## DESCRIPTION OF THE TASK
Give back the entries verbatim.

## DATA TO PROCESS
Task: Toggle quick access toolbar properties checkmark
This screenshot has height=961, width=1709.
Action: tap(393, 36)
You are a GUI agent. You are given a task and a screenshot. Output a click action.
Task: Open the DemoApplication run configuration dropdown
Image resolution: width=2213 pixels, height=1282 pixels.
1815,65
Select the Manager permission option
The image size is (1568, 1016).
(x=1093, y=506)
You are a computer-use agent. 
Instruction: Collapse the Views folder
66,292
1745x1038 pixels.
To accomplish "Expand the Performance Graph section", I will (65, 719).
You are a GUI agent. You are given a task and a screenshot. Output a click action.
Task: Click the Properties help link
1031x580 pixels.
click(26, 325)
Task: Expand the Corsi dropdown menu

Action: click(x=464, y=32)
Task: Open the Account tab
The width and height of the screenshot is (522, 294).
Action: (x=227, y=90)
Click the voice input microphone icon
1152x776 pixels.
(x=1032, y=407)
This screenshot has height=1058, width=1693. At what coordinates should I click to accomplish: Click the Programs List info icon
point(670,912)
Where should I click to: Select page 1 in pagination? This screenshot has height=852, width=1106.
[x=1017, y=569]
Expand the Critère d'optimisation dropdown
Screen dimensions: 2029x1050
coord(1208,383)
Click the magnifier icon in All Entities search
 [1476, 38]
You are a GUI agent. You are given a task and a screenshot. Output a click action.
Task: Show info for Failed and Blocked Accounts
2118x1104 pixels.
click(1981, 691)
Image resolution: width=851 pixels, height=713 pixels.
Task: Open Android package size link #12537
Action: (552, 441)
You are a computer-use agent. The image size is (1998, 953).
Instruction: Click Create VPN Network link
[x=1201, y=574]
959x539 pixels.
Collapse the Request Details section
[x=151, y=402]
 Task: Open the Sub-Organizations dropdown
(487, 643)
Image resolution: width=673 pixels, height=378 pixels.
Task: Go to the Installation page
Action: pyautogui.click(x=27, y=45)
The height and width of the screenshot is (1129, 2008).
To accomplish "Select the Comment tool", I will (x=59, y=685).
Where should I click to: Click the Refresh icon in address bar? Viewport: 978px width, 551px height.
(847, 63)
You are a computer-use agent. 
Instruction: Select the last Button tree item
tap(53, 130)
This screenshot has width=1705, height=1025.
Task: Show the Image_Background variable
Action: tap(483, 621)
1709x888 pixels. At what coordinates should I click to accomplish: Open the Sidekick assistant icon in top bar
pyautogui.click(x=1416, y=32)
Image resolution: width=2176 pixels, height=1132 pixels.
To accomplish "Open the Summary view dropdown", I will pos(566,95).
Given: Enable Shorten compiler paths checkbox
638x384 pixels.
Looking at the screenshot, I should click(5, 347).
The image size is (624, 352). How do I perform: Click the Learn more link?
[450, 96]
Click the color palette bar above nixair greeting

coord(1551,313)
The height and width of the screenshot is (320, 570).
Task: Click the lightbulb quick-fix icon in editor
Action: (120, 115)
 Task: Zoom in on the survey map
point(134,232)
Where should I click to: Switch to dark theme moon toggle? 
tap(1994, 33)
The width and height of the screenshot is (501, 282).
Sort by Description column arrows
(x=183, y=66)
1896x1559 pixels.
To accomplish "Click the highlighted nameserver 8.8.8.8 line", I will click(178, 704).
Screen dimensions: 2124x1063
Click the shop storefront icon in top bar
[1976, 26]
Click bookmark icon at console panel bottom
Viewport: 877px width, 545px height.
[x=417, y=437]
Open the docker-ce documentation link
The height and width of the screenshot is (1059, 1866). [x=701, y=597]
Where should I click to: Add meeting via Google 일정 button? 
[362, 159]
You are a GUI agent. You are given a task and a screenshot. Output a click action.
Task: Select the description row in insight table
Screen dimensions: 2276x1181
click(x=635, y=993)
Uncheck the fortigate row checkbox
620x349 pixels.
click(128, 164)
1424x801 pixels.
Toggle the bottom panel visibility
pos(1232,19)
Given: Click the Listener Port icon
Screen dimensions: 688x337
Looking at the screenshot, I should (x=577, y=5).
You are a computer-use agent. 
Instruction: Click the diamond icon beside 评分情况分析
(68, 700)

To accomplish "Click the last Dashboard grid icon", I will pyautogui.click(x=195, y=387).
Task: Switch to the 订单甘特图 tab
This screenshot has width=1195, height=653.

## RESPONSE TO THIS TASK
Task: Toggle quick access toolbar properties checkmark
This screenshot has height=961, width=1709.
Action: tap(393, 36)
You are a GUI agent. You are given a task and a screenshot. Output a click action.
Task: Open the DemoApplication run configuration dropdown
Image resolution: width=2213 pixels, height=1282 pixels.
1815,65
Select the Manager permission option
The image size is (1568, 1016).
(x=1093, y=506)
You are a computer-use agent. 
Instruction: Collapse the Views folder
66,292
1745x1038 pixels.
To accomplish "Expand the Performance Graph section", I will (65, 719).
You are a GUI agent. You are given a task and a screenshot. Output a click action.
Task: Click the Properties help link
1031x580 pixels.
click(26, 325)
Task: Expand the Corsi dropdown menu

Action: click(x=464, y=32)
Task: Open the Account tab
The width and height of the screenshot is (522, 294).
Action: (x=227, y=90)
Click the voice input microphone icon
1152x776 pixels.
(x=1032, y=407)
This screenshot has height=1058, width=1693. At what coordinates should I click to accomplish: Click the Programs List info icon
point(670,912)
Where should I click to: Select page 1 in pagination? This screenshot has height=852, width=1106.
[x=1017, y=569]
Expand the Critère d'optimisation dropdown
Screen dimensions: 2029x1050
coord(1208,383)
Click the magnifier icon in All Entities search
 [1476, 38]
You are a GUI agent. You are given a task and a screenshot. Output a click action.
Task: Show info for Failed and Blocked Accounts
2118x1104 pixels.
click(1981, 691)
Image resolution: width=851 pixels, height=713 pixels.
Task: Open Android package size link #12537
Action: (552, 441)
You are a computer-use agent. The image size is (1998, 953).
Instruction: Click Create VPN Network link
[x=1201, y=574]
959x539 pixels.
Collapse the Request Details section
[x=151, y=402]
 Task: Open the Sub-Organizations dropdown
(487, 643)
Image resolution: width=673 pixels, height=378 pixels.
Task: Go to the Installation page
Action: pyautogui.click(x=27, y=45)
The height and width of the screenshot is (1129, 2008).
To accomplish "Select the Comment tool", I will (x=59, y=685).
Where should I click to: Click the Refresh icon in address bar? Viewport: 978px width, 551px height.
(847, 63)
You are a computer-use agent. 
Instruction: Select the last Button tree item
tap(53, 130)
This screenshot has width=1705, height=1025.
Task: Show the Image_Background variable
Action: tap(483, 621)
1709x888 pixels. At what coordinates should I click to accomplish: Open the Sidekick assistant icon in top bar
pyautogui.click(x=1416, y=32)
Image resolution: width=2176 pixels, height=1132 pixels.
To accomplish "Open the Summary view dropdown", I will pos(566,95).
Given: Enable Shorten compiler paths checkbox
638x384 pixels.
Looking at the screenshot, I should click(5, 347).
The image size is (624, 352). How do I perform: Click the Learn more link?
[450, 96]
Click the color palette bar above nixair greeting

coord(1551,313)
The height and width of the screenshot is (320, 570).
Task: Click the lightbulb quick-fix icon in editor
Action: (120, 115)
 Task: Zoom in on the survey map
point(134,232)
Where should I click to: Switch to dark theme moon toggle? 
tap(1994, 33)
The width and height of the screenshot is (501, 282).
Sort by Description column arrows
(x=183, y=66)
1896x1559 pixels.
To accomplish "Click the highlighted nameserver 8.8.8.8 line", I will click(178, 704).
Screen dimensions: 2124x1063
Click the shop storefront icon in top bar
[1976, 26]
Click bookmark icon at console panel bottom
Viewport: 877px width, 545px height.
[x=417, y=437]
Open the docker-ce documentation link
The height and width of the screenshot is (1059, 1866). [x=701, y=597]
Where should I click to: Add meeting via Google 일정 button? 
[362, 159]
You are a GUI agent. You are given a task and a screenshot. Output a click action.
Task: Select the description row in insight table
Screen dimensions: 2276x1181
click(x=635, y=993)
Uncheck the fortigate row checkbox
620x349 pixels.
click(128, 164)
1424x801 pixels.
Toggle the bottom panel visibility
pos(1232,19)
Given: Click the Listener Port icon
Screen dimensions: 688x337
Looking at the screenshot, I should (x=577, y=5).
You are a computer-use agent. 
Instruction: Click the diamond icon beside 评分情况分析
(68, 700)

To accomplish "Click the last Dashboard grid icon", I will pyautogui.click(x=195, y=387).
Task: Switch to the 订单甘特图 tab
This screenshot has width=1195, height=653.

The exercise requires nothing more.